A number of the films he produced during this time would go on to become cult favorites—the sci-fi satire “Death Race 2000,” the sexy gangster epic “The Lady in Red” and “Battle Beyond the Stars,” to name a few—but the one that best captures the spirit of New World was “Hollywood Boulevard,” a wild 1976 film that he allowed two guys from his trailer department, Joe Dante and Allan Arkush, to make, provided that it could be the cheapest production in the studio’s history. Using extensive stock footage from previous films from the studio as a starting point, the two conjured up a frequently hilarious goof about an ambitious young starlet (Candice Rialson) who begins working at the threadbare Miracle Pictures (“If it’s a good picture, it’s a Miracle”) just as her fellow actresses are being mysteriously bumped off while working on a slate of Grade-Z projects. Shot in ten days, this was a “Hellzapoppin”-style barrage of loopy gags—including plenty of inside jokes for film buffs to catch—and cheerful sleaze and while some of the elements on display might not play so well today (including a couple of scenes in which sexual assault is played for laughs), it still serves as an affectionate homage to the studio that gave so many their starts. Although not a big hit either, Corman gave both Dante and Arkush chances to direct their own solo films and they responded, respectively, with two of New World’s biggest hits, “Piranha” and “Rock n Roll High School.”

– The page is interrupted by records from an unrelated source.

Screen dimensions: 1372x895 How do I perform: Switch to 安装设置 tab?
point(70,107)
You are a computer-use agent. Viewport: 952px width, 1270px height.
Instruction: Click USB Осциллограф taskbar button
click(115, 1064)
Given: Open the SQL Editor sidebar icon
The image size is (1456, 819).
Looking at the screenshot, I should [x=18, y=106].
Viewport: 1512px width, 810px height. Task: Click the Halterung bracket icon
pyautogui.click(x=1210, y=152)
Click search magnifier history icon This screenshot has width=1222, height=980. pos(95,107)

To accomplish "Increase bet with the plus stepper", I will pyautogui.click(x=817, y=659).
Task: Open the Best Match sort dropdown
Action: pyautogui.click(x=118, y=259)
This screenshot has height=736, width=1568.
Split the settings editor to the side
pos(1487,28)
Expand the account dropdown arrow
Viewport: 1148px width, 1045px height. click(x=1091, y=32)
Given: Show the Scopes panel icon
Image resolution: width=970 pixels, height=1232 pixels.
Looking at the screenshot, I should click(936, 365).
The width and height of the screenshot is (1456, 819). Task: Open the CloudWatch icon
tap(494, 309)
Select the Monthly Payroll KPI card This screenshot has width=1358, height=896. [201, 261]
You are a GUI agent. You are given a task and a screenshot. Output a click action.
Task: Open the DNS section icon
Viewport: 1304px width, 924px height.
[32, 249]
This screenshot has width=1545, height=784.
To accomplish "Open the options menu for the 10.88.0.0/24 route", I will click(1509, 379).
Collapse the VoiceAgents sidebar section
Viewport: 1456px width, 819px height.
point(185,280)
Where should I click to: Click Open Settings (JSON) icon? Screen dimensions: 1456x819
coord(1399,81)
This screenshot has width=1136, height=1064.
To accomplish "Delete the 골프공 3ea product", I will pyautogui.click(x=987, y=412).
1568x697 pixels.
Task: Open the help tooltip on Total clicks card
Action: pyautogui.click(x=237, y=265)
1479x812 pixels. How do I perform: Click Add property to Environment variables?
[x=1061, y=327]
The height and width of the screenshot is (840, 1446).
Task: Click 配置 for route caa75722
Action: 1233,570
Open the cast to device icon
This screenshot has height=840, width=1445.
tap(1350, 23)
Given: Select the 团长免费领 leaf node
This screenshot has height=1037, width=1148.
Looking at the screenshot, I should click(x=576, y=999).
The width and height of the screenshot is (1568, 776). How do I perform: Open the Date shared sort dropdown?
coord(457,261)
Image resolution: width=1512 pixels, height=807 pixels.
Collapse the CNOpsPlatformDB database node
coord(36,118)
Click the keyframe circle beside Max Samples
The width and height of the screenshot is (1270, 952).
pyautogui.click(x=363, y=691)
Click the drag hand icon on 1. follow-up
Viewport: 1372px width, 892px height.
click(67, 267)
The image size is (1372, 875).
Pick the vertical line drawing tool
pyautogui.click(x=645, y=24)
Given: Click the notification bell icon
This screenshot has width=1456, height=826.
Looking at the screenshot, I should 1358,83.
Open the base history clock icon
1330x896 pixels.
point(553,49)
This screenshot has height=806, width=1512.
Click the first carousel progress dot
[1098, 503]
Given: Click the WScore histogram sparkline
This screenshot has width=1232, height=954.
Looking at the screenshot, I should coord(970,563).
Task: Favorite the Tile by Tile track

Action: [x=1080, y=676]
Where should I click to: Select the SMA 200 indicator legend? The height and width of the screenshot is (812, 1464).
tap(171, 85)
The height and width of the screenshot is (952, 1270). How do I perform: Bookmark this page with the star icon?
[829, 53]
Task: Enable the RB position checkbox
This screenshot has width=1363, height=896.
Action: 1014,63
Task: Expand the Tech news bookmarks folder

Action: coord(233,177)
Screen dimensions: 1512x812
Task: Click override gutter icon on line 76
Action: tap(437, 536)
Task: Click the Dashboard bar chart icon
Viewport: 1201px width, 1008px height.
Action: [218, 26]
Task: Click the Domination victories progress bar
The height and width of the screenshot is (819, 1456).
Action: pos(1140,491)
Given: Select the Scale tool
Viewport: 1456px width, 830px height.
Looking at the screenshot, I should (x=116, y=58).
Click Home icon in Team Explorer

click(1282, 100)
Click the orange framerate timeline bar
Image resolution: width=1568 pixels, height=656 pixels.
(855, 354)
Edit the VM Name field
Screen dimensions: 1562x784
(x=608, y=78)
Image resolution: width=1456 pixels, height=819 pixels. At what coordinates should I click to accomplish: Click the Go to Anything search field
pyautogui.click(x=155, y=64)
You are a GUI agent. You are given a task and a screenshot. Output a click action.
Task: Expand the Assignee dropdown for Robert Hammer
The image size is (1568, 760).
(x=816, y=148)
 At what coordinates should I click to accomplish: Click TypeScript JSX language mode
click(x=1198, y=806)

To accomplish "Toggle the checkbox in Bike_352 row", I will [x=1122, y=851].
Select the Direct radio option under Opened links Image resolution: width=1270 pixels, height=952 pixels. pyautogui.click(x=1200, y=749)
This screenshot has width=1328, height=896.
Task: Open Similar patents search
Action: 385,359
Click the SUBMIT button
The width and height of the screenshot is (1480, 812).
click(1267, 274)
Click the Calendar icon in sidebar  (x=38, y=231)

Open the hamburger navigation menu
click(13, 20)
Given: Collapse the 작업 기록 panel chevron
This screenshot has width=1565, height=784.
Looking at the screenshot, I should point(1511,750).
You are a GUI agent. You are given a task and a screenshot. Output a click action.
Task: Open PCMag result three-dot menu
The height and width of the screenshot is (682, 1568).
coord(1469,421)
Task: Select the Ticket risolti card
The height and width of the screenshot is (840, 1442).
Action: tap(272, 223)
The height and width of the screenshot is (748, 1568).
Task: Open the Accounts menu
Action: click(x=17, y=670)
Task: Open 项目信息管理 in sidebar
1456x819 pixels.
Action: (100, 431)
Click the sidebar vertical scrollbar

Recognizing that the major studios were now beginning to focus on making the kind of fare that he specialized in, albeit on a scale he could never approximate, Corman sold New World in 1983 and formed a new company a couple of years later called Concorde. There, he continued to crank out numerous B movies, though many of these films would only receive token theatrical releases before hitting the more lucrative cable and home video markets. A number of these projects would be sequels or remakes of previous projects, such as a 1988 remake of “Not of This Earth” featuring the then-notorious Traci Lords in her first non-pornographic role or the Angie Dickinson vehicle “Big Bad Mama II.” To ride the coattails of the then-upcoming “Jurassic Park,” he produced the somewhat tackier “Carnosaur” (1993) with Diane Ladd, the mother of “JP” star Laura Dern, and scored a hit. Most infamously, he produced a micro-budget adaptation of “The Fantastic Four” (1994), that was later bought out and shelved by Marvel, though copies of it would eventually get out. He even made one final trip to the director’s chair in 1990 with “Frankenstein Unbound,” an offbeat adaptation of the 1973 Brian Aldiss novel that offered a futuristic take on the Mary Shelley story that, despite some good reviews, was barely released in theaters.